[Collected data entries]

========================

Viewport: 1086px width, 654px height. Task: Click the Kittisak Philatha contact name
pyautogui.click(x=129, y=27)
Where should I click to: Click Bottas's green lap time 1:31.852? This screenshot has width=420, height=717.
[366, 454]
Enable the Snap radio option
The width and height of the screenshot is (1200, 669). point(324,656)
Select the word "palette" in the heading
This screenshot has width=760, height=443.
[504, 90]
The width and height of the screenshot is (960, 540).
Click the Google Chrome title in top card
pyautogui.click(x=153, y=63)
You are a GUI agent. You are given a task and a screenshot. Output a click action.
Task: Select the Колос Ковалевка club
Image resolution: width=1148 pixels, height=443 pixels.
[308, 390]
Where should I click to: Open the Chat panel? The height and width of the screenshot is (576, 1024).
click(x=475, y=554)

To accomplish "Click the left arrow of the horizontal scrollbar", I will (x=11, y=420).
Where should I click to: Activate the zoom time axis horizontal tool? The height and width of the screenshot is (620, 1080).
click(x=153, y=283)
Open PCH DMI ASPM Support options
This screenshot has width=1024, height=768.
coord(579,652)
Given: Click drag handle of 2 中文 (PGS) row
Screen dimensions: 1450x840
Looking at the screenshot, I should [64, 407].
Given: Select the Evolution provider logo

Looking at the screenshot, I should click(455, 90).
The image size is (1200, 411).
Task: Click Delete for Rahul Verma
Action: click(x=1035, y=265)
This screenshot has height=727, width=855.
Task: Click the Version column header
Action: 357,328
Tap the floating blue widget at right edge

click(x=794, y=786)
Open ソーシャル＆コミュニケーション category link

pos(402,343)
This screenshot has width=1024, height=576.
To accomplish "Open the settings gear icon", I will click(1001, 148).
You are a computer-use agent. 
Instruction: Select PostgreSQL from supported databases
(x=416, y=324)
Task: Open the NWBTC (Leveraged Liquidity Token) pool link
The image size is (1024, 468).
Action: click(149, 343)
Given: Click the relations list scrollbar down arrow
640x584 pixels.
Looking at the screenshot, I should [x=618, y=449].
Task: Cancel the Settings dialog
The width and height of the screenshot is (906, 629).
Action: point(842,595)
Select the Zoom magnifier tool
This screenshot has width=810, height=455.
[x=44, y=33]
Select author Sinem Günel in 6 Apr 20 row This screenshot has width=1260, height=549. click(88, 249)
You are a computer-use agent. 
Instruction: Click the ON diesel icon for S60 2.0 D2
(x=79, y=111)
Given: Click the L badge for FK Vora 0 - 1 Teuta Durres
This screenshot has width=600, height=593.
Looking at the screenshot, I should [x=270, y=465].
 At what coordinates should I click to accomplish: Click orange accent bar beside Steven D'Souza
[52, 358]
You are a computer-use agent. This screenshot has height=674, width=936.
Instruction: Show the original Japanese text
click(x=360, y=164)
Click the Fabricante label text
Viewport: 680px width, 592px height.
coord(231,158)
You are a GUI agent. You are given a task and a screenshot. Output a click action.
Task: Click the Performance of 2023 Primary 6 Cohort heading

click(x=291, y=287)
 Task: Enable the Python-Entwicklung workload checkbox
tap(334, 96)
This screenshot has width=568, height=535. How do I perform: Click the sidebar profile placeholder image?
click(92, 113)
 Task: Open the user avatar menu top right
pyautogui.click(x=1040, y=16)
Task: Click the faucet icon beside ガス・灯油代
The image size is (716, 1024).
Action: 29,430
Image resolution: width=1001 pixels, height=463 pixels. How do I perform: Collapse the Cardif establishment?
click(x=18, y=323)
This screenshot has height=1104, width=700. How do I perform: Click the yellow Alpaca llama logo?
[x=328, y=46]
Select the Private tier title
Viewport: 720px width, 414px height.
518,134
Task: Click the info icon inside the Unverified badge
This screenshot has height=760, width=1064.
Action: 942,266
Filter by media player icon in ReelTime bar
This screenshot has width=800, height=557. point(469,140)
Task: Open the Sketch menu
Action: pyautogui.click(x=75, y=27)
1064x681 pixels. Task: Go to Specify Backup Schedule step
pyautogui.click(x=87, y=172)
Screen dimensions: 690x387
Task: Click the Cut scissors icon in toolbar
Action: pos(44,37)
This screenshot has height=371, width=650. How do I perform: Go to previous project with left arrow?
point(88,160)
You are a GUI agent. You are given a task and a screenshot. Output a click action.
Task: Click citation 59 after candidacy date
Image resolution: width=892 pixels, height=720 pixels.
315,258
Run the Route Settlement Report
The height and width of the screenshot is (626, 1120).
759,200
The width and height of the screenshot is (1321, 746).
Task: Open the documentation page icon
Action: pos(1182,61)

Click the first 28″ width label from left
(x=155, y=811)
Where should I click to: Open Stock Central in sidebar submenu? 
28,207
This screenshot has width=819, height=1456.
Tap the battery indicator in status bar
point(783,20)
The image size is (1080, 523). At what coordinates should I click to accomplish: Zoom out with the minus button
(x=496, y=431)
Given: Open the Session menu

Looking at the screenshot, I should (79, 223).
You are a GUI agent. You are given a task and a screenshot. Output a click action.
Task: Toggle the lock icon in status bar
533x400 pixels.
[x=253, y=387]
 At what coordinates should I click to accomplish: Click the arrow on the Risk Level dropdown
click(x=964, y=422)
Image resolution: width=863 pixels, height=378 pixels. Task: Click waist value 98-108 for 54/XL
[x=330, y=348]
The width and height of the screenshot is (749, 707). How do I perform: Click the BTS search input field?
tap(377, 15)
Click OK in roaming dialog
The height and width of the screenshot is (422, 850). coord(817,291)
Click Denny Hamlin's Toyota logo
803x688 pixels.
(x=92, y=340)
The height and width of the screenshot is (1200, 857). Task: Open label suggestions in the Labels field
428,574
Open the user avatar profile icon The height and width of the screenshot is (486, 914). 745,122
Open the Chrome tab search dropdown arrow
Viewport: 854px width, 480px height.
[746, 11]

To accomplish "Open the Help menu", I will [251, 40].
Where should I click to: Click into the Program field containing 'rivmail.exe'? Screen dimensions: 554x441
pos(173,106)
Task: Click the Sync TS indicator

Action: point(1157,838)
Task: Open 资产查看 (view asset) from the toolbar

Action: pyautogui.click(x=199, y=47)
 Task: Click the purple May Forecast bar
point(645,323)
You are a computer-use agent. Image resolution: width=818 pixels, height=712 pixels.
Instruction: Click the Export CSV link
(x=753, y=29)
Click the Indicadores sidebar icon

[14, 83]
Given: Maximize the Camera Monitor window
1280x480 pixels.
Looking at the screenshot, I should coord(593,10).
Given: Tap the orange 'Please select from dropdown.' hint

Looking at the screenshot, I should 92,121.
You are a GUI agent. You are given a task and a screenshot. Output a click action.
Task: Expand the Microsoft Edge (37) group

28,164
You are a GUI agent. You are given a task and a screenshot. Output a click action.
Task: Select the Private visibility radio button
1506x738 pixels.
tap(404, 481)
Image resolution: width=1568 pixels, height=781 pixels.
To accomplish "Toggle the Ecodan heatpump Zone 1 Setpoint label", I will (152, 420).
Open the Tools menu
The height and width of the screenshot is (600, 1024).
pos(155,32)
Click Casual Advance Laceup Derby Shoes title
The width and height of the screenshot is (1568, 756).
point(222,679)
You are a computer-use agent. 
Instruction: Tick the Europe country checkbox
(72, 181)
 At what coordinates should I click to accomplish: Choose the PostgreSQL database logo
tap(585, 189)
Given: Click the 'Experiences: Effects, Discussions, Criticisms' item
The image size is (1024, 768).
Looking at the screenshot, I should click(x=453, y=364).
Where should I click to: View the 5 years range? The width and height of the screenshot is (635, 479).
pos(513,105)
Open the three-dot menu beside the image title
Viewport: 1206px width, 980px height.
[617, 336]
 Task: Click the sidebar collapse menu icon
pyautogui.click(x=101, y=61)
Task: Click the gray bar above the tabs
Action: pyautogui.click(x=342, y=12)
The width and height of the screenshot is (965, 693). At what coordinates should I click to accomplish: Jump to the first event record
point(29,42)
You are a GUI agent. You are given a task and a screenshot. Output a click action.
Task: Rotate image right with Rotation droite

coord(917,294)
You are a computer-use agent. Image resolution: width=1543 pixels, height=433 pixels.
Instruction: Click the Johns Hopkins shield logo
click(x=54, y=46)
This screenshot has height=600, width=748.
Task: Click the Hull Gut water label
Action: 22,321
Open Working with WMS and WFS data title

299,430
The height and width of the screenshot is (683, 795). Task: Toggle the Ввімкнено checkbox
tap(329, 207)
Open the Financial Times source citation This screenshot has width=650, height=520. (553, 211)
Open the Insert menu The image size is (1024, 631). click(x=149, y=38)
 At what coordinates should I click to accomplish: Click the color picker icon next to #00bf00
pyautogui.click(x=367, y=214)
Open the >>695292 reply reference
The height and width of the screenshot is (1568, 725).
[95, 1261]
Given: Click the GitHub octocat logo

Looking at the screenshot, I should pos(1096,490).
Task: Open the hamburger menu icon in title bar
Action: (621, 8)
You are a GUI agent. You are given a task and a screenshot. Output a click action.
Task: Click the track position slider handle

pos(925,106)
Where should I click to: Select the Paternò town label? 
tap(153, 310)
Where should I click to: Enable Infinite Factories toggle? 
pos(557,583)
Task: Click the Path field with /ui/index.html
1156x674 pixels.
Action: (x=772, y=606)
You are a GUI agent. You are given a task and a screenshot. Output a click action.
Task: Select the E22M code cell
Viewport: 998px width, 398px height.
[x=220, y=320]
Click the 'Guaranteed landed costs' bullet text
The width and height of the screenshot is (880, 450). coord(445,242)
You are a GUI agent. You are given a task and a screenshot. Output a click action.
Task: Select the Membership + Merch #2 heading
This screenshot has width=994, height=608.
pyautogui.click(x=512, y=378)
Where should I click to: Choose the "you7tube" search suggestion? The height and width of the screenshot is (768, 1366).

========================

_Requirement_
Working from the entries above, return all lines that contain "badge".

_Response to this task_
Given: Click the L badge for FK Vora 0 - 1 Teuta Durres
Task: Click the info icon inside the Unverified badge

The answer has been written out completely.